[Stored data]
═══

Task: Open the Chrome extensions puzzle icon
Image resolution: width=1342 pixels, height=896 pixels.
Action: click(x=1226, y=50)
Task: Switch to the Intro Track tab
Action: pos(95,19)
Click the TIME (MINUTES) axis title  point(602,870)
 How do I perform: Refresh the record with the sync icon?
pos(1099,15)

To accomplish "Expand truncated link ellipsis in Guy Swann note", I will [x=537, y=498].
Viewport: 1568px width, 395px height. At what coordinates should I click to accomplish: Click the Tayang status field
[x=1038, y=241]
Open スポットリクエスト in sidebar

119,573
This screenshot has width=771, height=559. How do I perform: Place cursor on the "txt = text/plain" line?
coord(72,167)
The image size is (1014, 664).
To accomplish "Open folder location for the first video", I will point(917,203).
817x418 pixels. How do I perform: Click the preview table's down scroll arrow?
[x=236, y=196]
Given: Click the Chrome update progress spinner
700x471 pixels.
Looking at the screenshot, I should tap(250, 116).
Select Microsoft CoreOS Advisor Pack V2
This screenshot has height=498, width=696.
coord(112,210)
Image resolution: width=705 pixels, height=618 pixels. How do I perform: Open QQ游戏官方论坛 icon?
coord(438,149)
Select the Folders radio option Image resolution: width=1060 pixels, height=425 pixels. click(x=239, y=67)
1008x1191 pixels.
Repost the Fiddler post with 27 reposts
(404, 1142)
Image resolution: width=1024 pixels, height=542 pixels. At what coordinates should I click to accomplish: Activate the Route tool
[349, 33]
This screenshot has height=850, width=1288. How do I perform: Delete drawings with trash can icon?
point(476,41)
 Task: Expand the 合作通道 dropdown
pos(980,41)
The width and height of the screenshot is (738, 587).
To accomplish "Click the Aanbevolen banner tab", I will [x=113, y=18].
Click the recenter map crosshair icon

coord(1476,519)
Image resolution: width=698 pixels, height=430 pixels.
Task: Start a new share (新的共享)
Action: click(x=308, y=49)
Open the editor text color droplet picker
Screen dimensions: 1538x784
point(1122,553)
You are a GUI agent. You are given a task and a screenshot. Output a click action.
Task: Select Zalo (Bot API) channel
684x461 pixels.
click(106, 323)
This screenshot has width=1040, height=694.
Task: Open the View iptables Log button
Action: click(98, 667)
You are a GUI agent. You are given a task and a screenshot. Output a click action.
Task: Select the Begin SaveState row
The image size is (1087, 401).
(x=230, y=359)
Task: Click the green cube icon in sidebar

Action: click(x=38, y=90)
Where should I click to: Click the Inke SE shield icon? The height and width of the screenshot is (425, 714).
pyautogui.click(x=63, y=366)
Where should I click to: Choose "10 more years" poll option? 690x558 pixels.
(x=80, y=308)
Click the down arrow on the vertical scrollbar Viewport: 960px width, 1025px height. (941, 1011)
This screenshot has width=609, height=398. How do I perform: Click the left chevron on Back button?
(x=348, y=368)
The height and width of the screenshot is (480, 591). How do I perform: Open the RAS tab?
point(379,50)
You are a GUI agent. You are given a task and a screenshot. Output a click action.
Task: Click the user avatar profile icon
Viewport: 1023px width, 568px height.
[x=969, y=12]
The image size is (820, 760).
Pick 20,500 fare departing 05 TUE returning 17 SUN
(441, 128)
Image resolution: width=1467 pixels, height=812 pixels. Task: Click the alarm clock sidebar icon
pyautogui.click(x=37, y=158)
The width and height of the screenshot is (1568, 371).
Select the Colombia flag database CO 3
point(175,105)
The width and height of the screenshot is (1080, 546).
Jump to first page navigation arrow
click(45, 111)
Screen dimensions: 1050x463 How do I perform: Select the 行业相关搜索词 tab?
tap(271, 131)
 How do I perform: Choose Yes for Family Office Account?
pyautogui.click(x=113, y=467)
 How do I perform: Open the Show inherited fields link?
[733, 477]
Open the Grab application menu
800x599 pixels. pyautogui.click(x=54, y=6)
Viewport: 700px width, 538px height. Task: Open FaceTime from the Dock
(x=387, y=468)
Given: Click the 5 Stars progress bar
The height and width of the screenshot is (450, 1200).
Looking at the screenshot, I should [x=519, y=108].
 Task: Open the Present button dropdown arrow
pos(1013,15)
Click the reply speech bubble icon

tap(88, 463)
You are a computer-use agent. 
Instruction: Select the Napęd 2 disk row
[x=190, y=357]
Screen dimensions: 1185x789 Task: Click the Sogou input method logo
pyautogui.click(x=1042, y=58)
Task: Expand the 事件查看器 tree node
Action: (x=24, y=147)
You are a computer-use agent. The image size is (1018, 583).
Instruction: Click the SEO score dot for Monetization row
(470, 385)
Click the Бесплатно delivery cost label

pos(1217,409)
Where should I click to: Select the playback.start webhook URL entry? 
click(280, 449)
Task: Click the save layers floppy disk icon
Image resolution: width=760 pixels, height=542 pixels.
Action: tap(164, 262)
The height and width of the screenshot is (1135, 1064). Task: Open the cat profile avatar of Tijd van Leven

═══

ASSIGNMENT: Go through the records and print each one exactly.

EXERCISE OUTPUT:
Task: Open the Chrome extensions puzzle icon
Image resolution: width=1342 pixels, height=896 pixels.
Action: click(x=1226, y=50)
Task: Switch to the Intro Track tab
Action: pos(95,19)
Click the TIME (MINUTES) axis title  point(602,870)
 How do I perform: Refresh the record with the sync icon?
pos(1099,15)

To accomplish "Expand truncated link ellipsis in Guy Swann note", I will [x=537, y=498].
Viewport: 1568px width, 395px height. At what coordinates should I click to accomplish: Click the Tayang status field
[x=1038, y=241]
Open スポットリクエスト in sidebar

119,573
This screenshot has width=771, height=559. How do I perform: Place cursor on the "txt = text/plain" line?
coord(72,167)
The image size is (1014, 664).
To accomplish "Open folder location for the first video", I will point(917,203).
817x418 pixels. How do I perform: Click the preview table's down scroll arrow?
[x=236, y=196]
Given: Click the Chrome update progress spinner
700x471 pixels.
Looking at the screenshot, I should tap(250, 116).
Select Microsoft CoreOS Advisor Pack V2
This screenshot has height=498, width=696.
coord(112,210)
Image resolution: width=705 pixels, height=618 pixels. How do I perform: Open QQ游戏官方论坛 icon?
coord(438,149)
Select the Folders radio option Image resolution: width=1060 pixels, height=425 pixels. click(x=239, y=67)
1008x1191 pixels.
Repost the Fiddler post with 27 reposts
(404, 1142)
Image resolution: width=1024 pixels, height=542 pixels. At what coordinates should I click to accomplish: Activate the Route tool
[349, 33]
This screenshot has height=850, width=1288. How do I perform: Delete drawings with trash can icon?
point(476,41)
 Task: Expand the 合作通道 dropdown
pos(980,41)
The width and height of the screenshot is (738, 587).
To accomplish "Click the Aanbevolen banner tab", I will [x=113, y=18].
Click the recenter map crosshair icon

coord(1476,519)
Image resolution: width=698 pixels, height=430 pixels.
Task: Start a new share (新的共享)
Action: click(x=308, y=49)
Open the editor text color droplet picker
Screen dimensions: 1538x784
point(1122,553)
You are a GUI agent. You are given a task and a screenshot. Output a click action.
Task: Select Zalo (Bot API) channel
684x461 pixels.
click(106, 323)
This screenshot has width=1040, height=694.
Task: Open the View iptables Log button
Action: click(98, 667)
You are a GUI agent. You are given a task and a screenshot. Output a click action.
Task: Select the Begin SaveState row
The image size is (1087, 401).
(x=230, y=359)
Task: Click the green cube icon in sidebar

Action: click(x=38, y=90)
Where should I click to: Click the Inke SE shield icon? The height and width of the screenshot is (425, 714).
pyautogui.click(x=63, y=366)
Where should I click to: Choose "10 more years" poll option? 690x558 pixels.
(x=80, y=308)
Click the down arrow on the vertical scrollbar Viewport: 960px width, 1025px height. (941, 1011)
This screenshot has width=609, height=398. How do I perform: Click the left chevron on Back button?
(x=348, y=368)
The height and width of the screenshot is (480, 591). How do I perform: Open the RAS tab?
point(379,50)
You are a GUI agent. You are given a task and a screenshot. Output a click action.
Task: Click the user avatar profile icon
Viewport: 1023px width, 568px height.
[x=969, y=12]
The image size is (820, 760).
Pick 20,500 fare departing 05 TUE returning 17 SUN
(441, 128)
Image resolution: width=1467 pixels, height=812 pixels. Task: Click the alarm clock sidebar icon
pyautogui.click(x=37, y=158)
The width and height of the screenshot is (1568, 371).
Select the Colombia flag database CO 3
point(175,105)
The width and height of the screenshot is (1080, 546).
Jump to first page navigation arrow
click(45, 111)
Screen dimensions: 1050x463 How do I perform: Select the 行业相关搜索词 tab?
tap(271, 131)
 How do I perform: Choose Yes for Family Office Account?
pyautogui.click(x=113, y=467)
 How do I perform: Open the Show inherited fields link?
[733, 477]
Open the Grab application menu
800x599 pixels. pyautogui.click(x=54, y=6)
Viewport: 700px width, 538px height. Task: Open FaceTime from the Dock
(x=387, y=468)
Given: Click the 5 Stars progress bar
The height and width of the screenshot is (450, 1200).
Looking at the screenshot, I should [x=519, y=108].
 Task: Open the Present button dropdown arrow
pos(1013,15)
Click the reply speech bubble icon

tap(88, 463)
You are a computer-use agent. 
Instruction: Select the Napęd 2 disk row
[x=190, y=357]
Screen dimensions: 1185x789 Task: Click the Sogou input method logo
pyautogui.click(x=1042, y=58)
Task: Expand the 事件查看器 tree node
Action: (x=24, y=147)
You are a computer-use agent. The image size is (1018, 583).
Instruction: Click the SEO score dot for Monetization row
(470, 385)
Click the Бесплатно delivery cost label

pos(1217,409)
Where should I click to: Select the playback.start webhook URL entry? 
click(280, 449)
Task: Click the save layers floppy disk icon
Image resolution: width=760 pixels, height=542 pixels.
Action: tap(164, 262)
The height and width of the screenshot is (1135, 1064). Task: Open the cat profile avatar of Tijd van Leven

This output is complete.